The paramedian approach offers an alternative method for reducing post-surgical infection and wound dehiscence. This method allows to create a deeper skin flap and keeps the incisional site away from the intergluteal cleft. By avoiding the natural crevice formed by the intergluteal cleft, known for a high-risk zone, this method helps keep the wound dry and minimize the risk of exposure to fecal flora, thereby promoting better wound closure [
13]. In addition, it reduces friction and pressure to the wound while sitting, further supporting the healing process. The paramedian approach does not appear to increase surgery time. In one study, the average procedure duration of a the paramedian approach was 40.6 minutes [
13], approximately 10 minutes shorter than the time reported for the conventional approach [
15]. However, studies on the paramedian approach remain limited and further research is needed for to establish its long-term benefits and optimal techniques for coccygectomy in managing chronic coccydynia.

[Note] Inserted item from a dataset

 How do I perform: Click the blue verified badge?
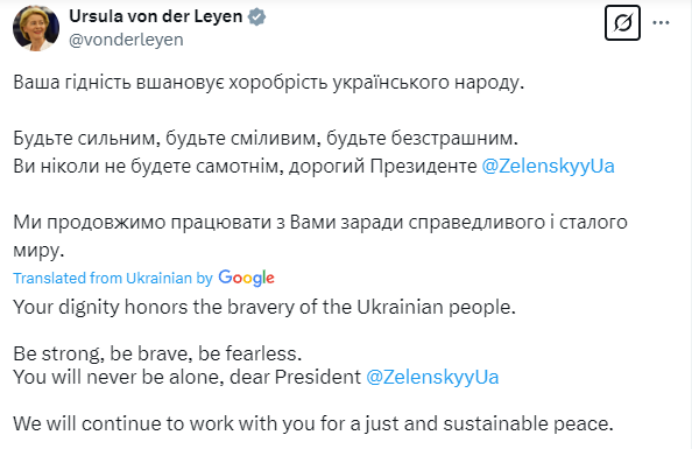click(257, 17)
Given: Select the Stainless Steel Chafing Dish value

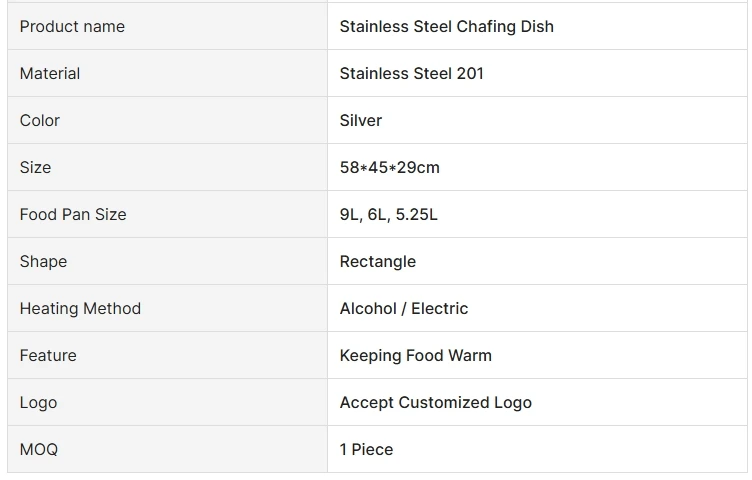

The decision between performing a complete or partial coccygectomy is ultimately determined by the surgeon during the procedure. This decision should also consider the specific anatomical and musculoskeletal causes of the tailbone pain. A study comparing partial and total coccygectomy for traumatic coccydynia found that both methods produced similar outcomes, with low complication rates and high patient satisfaction [
15]. In this case report, the patient only experienced localized pain on coccygeal area and the primary source of pain was chronic instability at the sacrococcygeal joint. Therefore, the removal of the unstable portions of the upper coccygeal bones resulted in favorable outcomes.
Conclusion
This case emphasizes the importance of careful patient selection and surgical planning when considering coccygectomy for chronic coccydynia. As demonstrated in this case, the paramedian approach presents a promising alternative to the traditional midline approach, potentially lowering the risk of infection and promoting better wound healing. The patient’s complete resolution of pain and absence of postoperative complications underscore the effectiveness of partial coccygectomy using the paramedian approach for treating chronic coccygeal instability. Further studies are needed to establish the long-term benefits and refine the optimal techniques for managing chronic coccydynia.